Building on promising preclinical studies in animal models, tralesinidase alfa has been tested in a Phase 1/2 clinical study (NCT02754076), called BMN 250-201, and two open-label extension studies, NCT03784287 and NCT05492799.

These trials enrolled a total of 22 children, ages 2 to 9, with Sanfilippo syndrome type B who received 300 mg of tralesinidase alfa every week or every other week, for up to five years.

Results from the Phase 1/2 trials showed that treatment lowered the accumulation of heparan sulfate and heparan sulfate non-reducing end (HS-NRE) — the portion of the molecule normally targeted by the NAGLU enzyme — in the CSF. This was accompanied by stabilization of cortical gray matter volume — the outer layer of the brain that contains most neuron cell bodies — and by maintenance or slower decline in cognitive function compared with the progressive decline typically seen in untreated children.
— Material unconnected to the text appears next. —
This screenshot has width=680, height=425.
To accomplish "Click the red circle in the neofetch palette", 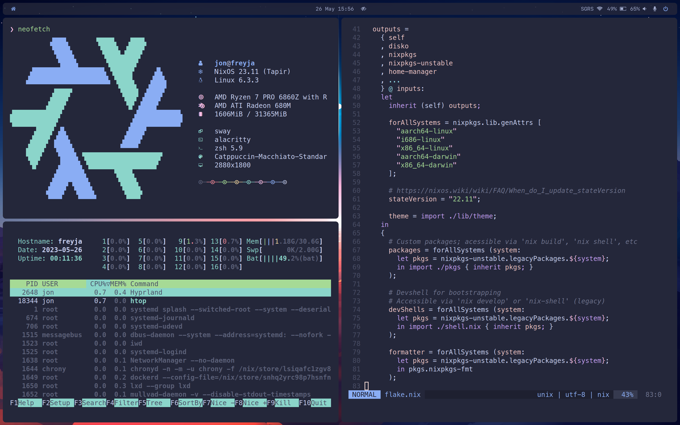I will click(x=212, y=182).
The integrated group-level clinical data demonstrates a rapid, profound, and durable effect of TA-ERT in normalizing CSF HS-NRE, the pathogenic [disease-causing] factor leading to neurodegeneration, and stabilizing cortical grey matter volume and cognitive function in children with [Sanfilippo syndrome type B].

In the long-term extension studies, where children continued therapy for up to five years, these benefits were maintained over time. According to integrated long-term clinical data, the results confirmed and extended earlier findings, showing a durable lowering of HS-NRE, as well as sustained stabilization of brain volume and cognitive function.
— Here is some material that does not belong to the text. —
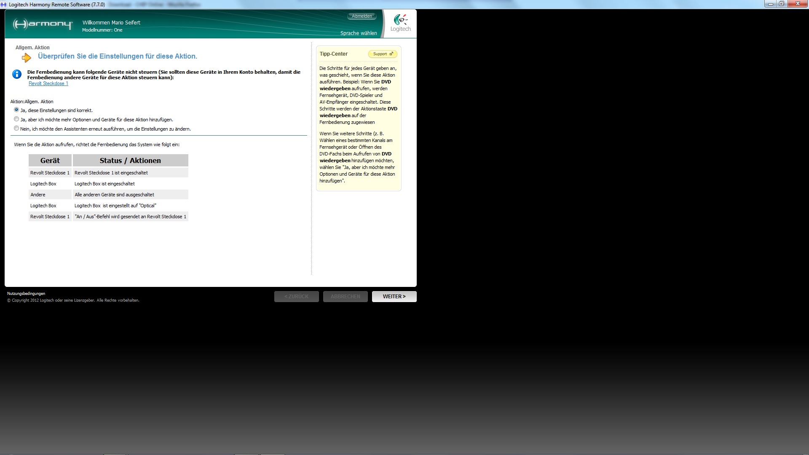Open Support from the Tipp-Center
The image size is (809, 455).
pos(383,54)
“The integrated group-level clinical data demonstrates a rapid, profound, and durable effect of TA-ERT in normalizing CSF HS-NRE, the pathogenic [disease-causing] factor leading to neurodegeneration, and stabilizing cortical grey matter volume and cognitive function in children with [Sanfilippo syndrome type B],” Szwarcberg said.

These data will form the basis of Spruce’s BLA filing to the FDA. In a meeting last year, the agency agreed that HS-NRE could serve as a biomarker reasonably likely to predict clinical benefit, supporting a submission under the accelerated approval pathway.

As part of the company’s plan to confirm the therapy’s benefit for full approval, a five-year Phase 3 clinical trial is expected to begin in the first half of next year and enroll about 14 children with Sanfilippo syndrome type B. The study will evaluate tralesinidase alfa against a placebo and will primarily measure changes in the Bayley’s Cognition Raw Score, which assesses early cognitive development in young children.